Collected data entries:
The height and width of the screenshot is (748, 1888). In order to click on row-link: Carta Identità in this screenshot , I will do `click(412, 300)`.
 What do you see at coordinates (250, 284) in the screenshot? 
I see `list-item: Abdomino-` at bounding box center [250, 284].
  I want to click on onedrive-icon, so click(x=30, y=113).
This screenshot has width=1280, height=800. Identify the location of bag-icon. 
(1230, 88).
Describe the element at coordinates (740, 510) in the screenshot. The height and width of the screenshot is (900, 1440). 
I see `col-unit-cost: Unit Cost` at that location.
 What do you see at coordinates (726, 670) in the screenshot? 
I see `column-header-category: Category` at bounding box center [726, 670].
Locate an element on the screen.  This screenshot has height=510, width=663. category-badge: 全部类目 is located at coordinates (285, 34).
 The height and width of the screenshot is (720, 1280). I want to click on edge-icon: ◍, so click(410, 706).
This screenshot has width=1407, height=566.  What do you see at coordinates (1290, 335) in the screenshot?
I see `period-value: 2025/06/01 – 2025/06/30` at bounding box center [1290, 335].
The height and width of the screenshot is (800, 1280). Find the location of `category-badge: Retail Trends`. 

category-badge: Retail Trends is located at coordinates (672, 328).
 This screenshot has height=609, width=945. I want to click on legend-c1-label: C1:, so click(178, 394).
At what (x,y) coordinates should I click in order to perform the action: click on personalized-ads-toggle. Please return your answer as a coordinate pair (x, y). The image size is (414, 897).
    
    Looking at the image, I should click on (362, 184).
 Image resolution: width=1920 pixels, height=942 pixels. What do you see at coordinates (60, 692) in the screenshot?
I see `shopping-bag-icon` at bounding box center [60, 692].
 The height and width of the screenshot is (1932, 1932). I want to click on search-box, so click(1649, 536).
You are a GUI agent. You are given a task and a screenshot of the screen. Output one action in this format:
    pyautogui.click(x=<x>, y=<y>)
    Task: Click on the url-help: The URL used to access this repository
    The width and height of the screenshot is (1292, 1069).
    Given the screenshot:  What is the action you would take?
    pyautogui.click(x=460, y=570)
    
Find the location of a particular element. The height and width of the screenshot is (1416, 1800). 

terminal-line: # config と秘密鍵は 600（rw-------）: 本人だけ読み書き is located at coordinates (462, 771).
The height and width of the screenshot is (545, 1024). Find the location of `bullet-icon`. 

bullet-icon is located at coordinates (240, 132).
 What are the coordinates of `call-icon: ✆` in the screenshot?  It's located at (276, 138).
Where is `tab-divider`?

Task details »
Render the records above as a JSON list of strings, one string per line and blank lines omitted.

Your response »
[
  "The height and width of the screenshot is (748, 1888). In order to click on row-link: Carta Identità in this screenshot , I will do `click(412, 300)`.",
  " What do you see at coordinates (250, 284) in the screenshot? ",
  "I see `list-item: Abdomino-` at bounding box center [250, 284].",
  "  I want to click on onedrive-icon, so click(x=30, y=113).",
  "This screenshot has width=1280, height=800. Identify the location of bag-icon. ",
  "(1230, 88).",
  "Describe the element at coordinates (740, 510) in the screenshot. The height and width of the screenshot is (900, 1440). ",
  "I see `col-unit-cost: Unit Cost` at that location.",
  " What do you see at coordinates (726, 670) in the screenshot? ",
  "I see `column-header-category: Category` at bounding box center [726, 670].",
  "Locate an element on the screen.  This screenshot has height=510, width=663. category-badge: 全部类目 is located at coordinates (285, 34).",
  " The height and width of the screenshot is (720, 1280). I want to click on edge-icon: ◍, so click(410, 706).",
  "This screenshot has width=1407, height=566.  What do you see at coordinates (1290, 335) in the screenshot?",
  "I see `period-value: 2025/06/01 – 2025/06/30` at bounding box center [1290, 335].",
  "The height and width of the screenshot is (800, 1280). Find the location of `category-badge: Retail Trends`. ",
  "category-badge: Retail Trends is located at coordinates (672, 328).",
  " This screenshot has height=609, width=945. I want to click on legend-c1-label: C1:, so click(178, 394).",
  "At what (x,y) coordinates should I click in order to perform the action: click on personalized-ads-toggle. Please return your answer as a coordinate pair (x, y). The image size is (414, 897).",
  "    Looking at the image, I should click on (362, 184).",
  " Image resolution: width=1920 pixels, height=942 pixels. What do you see at coordinates (60, 692) in the screenshot?",
  "I see `shopping-bag-icon` at bounding box center [60, 692].",
  " The height and width of the screenshot is (1932, 1932). I want to click on search-box, so click(1649, 536).",
  "You are a GUI agent. You are given a task and a screenshot of the screen. Output one action in this format:",
  "    pyautogui.click(x=<x>, y=<y>)",
  "    Task: Click on the url-help: The URL used to access this repository",
  "    The width and height of the screenshot is (1292, 1069).",
  "    Given the screenshot:  What is the action you would take?",
  "    pyautogui.click(x=460, y=570)",
  "Find the location of a particular element. The height and width of the screenshot is (1416, 1800). ",
  "terminal-line: # config と秘密鍵は 600（rw-------）: 本人だけ読み書き is located at coordinates (462, 771).",
  "The height and width of the screenshot is (545, 1024). Find the location of `bullet-icon`. ",
  "bullet-icon is located at coordinates (240, 132).",
  " What are the coordinates of `call-icon: ✆` in the screenshot?  It's located at (276, 138).",
  "Where is `tab-divider`?"
]